Exciting sign of what's inside

WASHINGTON, D.C. _ The biggest of the bonanza of major museum openings over the last 18 months has to be next month's debut of the Smithsonian's National Museum of African American History & Culture in Washington, D.C.

Designed by David Adjaye, the British Ghanian architect who also designed the Museum of Contemporary Art in Denver and is designing a new structure for the Studio Museum in Harlem, the 400,000-square-foot museum, covering the breadth of African American history and culture, occupies a prominent corner on the National Mall.

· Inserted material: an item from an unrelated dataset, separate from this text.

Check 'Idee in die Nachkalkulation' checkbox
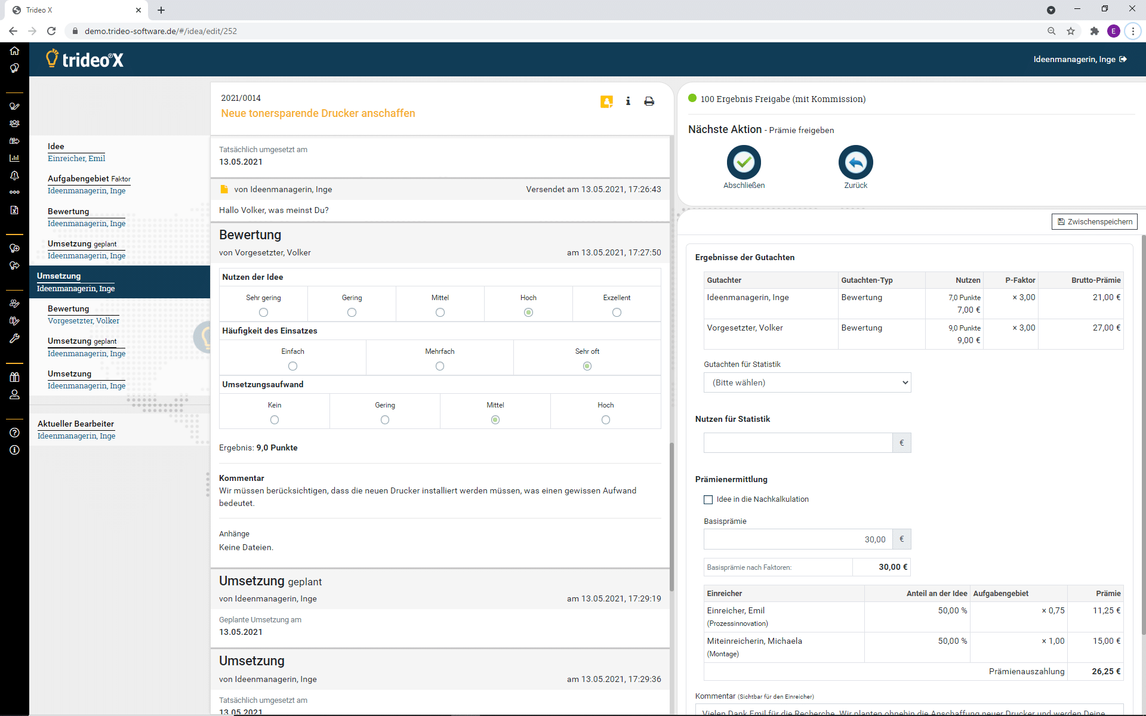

The building, Adjaye executed in collaboration with the North Carolina-based Freelon Group, as well as Davis Brody Bond, of New York and D.C, is a stark departure from the neoclassicism for which Washington's architecture is known. And while it is not yet complete (scaffolding still covers the building's broad entrance), the museum nonetheless cuts a daring profile on the National Mall, where its stacked trapezoidal forms appear to erupt from a grassy plain between the obelisk of the Washington Monument and the columnar facades of the Herbert Hoover Commerce Department Building. (The museum literally emerges from underground: Roughly 60 percent of its 400,000 square feet is below grade.)

If the insides are as good the outside, there is reason to be excited about this unusual building.

The museum is veiled in a bronze-colored cast-aluminum lattice (evocative of iron work once done by enslaved craftsmen) that looks moody in cloudy weather and shimmers in sunlight. It's a building whose demeanor is constantly shifting.

The structure is solemn, respectful of the difficult history it must commemorate. (The Mall itself once contained so-called slave pens, where individuals were held before auction.) But its triumphant silhouette also nods to African American achievement in politics, society and culture. Among the 34,000 objects in the permanent collection will be personal items belonging to abolitionist Harriet Tubman, a Jim Crow-era railroad car and the Parliament Funkadelic mothership. Groovy.

As Adjaye told Smithsonian Magazine in 2012, "It's not a story of a people that were taken down but actually a people that overcame and transformed an entire superpower into what it is today."